许妄的声音在黑暗中飘忽不定,像是无处不在的幽灵。
安德烈紧紧握著权杖,冷汗顺著额头流了下来。
他终於明白,为什么这个许妄能被称为“生化魔王”了。
这哪里是学生
这分明就是个占山为王的土匪头子!
半小时后。
——
古堡大门打开。
一群衣衫槛褸、鼻青脸肿的人被扔了出来。
正是安德烈和他的调查团。
此时的安德烈,哪里还有刚才那种高高在上的贵族气质。他的长袍被撕烂了,脸上青一块紫一块,权杖也被折断了半截。

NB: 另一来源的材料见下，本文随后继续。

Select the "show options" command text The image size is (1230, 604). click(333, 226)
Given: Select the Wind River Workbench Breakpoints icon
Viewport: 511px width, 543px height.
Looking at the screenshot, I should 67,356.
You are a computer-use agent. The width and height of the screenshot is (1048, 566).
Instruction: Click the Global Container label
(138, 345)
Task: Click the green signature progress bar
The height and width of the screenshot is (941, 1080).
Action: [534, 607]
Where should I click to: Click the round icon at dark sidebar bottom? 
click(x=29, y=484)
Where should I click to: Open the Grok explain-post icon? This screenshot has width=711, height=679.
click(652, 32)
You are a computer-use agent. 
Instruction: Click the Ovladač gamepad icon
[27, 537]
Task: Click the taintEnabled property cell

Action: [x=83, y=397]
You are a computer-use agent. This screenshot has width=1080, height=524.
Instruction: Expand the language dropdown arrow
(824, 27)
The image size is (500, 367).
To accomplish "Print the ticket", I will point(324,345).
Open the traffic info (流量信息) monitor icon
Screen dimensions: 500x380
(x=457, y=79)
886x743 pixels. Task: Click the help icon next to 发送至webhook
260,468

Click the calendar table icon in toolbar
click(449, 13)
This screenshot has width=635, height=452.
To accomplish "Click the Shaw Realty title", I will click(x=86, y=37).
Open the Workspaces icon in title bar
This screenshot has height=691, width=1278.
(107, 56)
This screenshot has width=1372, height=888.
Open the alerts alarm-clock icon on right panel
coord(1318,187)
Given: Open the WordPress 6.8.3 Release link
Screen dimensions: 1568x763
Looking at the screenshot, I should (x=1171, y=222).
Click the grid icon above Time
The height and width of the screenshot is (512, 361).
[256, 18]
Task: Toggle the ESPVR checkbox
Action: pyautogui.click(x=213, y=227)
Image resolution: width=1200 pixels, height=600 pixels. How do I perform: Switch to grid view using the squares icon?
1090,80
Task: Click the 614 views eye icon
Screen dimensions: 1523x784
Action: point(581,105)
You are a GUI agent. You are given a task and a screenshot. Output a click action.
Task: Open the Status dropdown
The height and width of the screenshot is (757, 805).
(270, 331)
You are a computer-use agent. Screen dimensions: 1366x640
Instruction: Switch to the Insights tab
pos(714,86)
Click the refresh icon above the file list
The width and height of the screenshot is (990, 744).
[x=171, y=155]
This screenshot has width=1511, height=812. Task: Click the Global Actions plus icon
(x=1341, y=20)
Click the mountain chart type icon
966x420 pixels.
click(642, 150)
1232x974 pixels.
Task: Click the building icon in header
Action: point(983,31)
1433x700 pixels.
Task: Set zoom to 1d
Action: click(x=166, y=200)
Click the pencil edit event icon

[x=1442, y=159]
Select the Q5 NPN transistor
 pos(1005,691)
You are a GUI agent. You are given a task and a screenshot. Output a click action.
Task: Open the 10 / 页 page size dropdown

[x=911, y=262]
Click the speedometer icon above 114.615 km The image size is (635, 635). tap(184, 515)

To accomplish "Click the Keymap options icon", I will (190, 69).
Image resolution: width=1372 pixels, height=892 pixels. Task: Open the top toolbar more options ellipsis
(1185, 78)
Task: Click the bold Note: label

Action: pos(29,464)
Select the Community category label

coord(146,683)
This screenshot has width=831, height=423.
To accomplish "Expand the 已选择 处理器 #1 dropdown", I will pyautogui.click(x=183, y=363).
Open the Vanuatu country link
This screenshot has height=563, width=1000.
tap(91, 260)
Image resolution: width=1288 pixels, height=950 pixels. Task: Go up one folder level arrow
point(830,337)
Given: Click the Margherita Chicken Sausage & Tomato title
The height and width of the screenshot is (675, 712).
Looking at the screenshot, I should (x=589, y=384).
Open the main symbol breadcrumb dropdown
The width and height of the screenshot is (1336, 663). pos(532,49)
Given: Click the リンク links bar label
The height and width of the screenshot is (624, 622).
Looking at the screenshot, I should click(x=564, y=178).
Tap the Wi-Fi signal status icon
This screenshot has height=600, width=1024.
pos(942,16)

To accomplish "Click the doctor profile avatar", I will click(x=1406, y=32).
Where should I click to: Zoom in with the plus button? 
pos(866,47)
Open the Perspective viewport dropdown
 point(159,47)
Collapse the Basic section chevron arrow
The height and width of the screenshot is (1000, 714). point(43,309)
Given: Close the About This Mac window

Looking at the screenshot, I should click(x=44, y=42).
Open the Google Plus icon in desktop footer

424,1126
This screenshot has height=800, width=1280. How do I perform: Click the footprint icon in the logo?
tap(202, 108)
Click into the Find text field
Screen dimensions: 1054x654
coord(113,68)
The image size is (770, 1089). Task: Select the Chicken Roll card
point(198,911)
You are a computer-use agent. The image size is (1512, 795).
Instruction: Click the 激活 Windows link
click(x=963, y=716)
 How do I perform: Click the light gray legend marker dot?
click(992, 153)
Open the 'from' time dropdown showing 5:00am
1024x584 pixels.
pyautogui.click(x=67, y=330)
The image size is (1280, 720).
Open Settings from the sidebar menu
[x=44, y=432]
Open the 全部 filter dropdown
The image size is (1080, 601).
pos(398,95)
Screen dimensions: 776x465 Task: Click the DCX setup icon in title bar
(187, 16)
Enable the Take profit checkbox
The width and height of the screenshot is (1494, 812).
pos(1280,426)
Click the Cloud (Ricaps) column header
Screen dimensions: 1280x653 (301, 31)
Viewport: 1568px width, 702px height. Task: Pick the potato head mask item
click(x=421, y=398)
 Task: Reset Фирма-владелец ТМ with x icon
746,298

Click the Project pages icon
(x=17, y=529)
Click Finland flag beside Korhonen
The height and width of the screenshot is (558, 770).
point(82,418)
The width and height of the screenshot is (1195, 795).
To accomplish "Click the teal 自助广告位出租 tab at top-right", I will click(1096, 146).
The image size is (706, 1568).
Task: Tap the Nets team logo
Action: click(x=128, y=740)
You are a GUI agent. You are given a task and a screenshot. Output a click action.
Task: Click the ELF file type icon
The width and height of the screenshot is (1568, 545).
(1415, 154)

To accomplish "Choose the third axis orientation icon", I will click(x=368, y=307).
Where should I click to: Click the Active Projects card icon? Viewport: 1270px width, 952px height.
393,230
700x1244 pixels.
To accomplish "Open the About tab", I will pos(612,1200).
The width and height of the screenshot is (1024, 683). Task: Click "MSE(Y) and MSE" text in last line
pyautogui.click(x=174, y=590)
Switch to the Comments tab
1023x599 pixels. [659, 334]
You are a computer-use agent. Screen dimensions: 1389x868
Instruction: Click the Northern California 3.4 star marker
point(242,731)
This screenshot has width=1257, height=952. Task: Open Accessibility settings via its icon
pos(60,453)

最惨的是,他身上的所有值钱东西一空间戒指、护身符、甚至连那双名贵的皮靴,都被扒了个精光。
只剩下一双袜子,孤零零地站在寒风中。
“许妄!你给我等著!教廷不会放过你的!”
安德烈站在古堡外,跳著脚大骂。但他根本不敢再踏进一步,生怕再被那个鱼头怪抓回去当球踢。
“慢走不送啊!下次常来玩!”
许妄站在门口,挥舞著手里的那截断裂的权杖(上面镶满了宝石),笑得像个三百斤的孩子。
“记得带够钱!我们这儿概不赊帐!”
赶走了討厌的苍蝇,许妄心情大好。
他转身回到古堡大厅。
楚狂人正坐在沙发上,优哉游哉地喝著新泡的茶(这次是真的茶)。
“小子,挺有一套嘛。”
楚狂人看著许妄,眼中闪过一丝讚赏,“刚才那一手关门打狗”玩得不错。尤其是那个绝对黑暗,居然能压制圣光,有点门道。”
“那是,也不看看我是谁的学生。”
许妄嘿嘿一笑,凑到楚狂人身边。
“学长,刚才那场戏演得怎么样我可是为了保护你,才跟教廷翻脸的哦。”
“少来这套。”
楚狂人白了他一眼,“別以为我不知道你在想什么。你不就是看上了那个安德烈身上的装备吗刚才我看你扒人家戒指的时候,手比谁都快。”
“咳咳,看破不说破嘛。”
许妄搓了搓手,“不过学长,既然我都这么够意思了,你是不是也该————表示表示”
“表示什么”
“你看啊,我们社团虽然人多势眾,但大部分都是野路子出身,没什么实战经验。尤其是遇到那种玩精神攻击的,很容易吃亏。”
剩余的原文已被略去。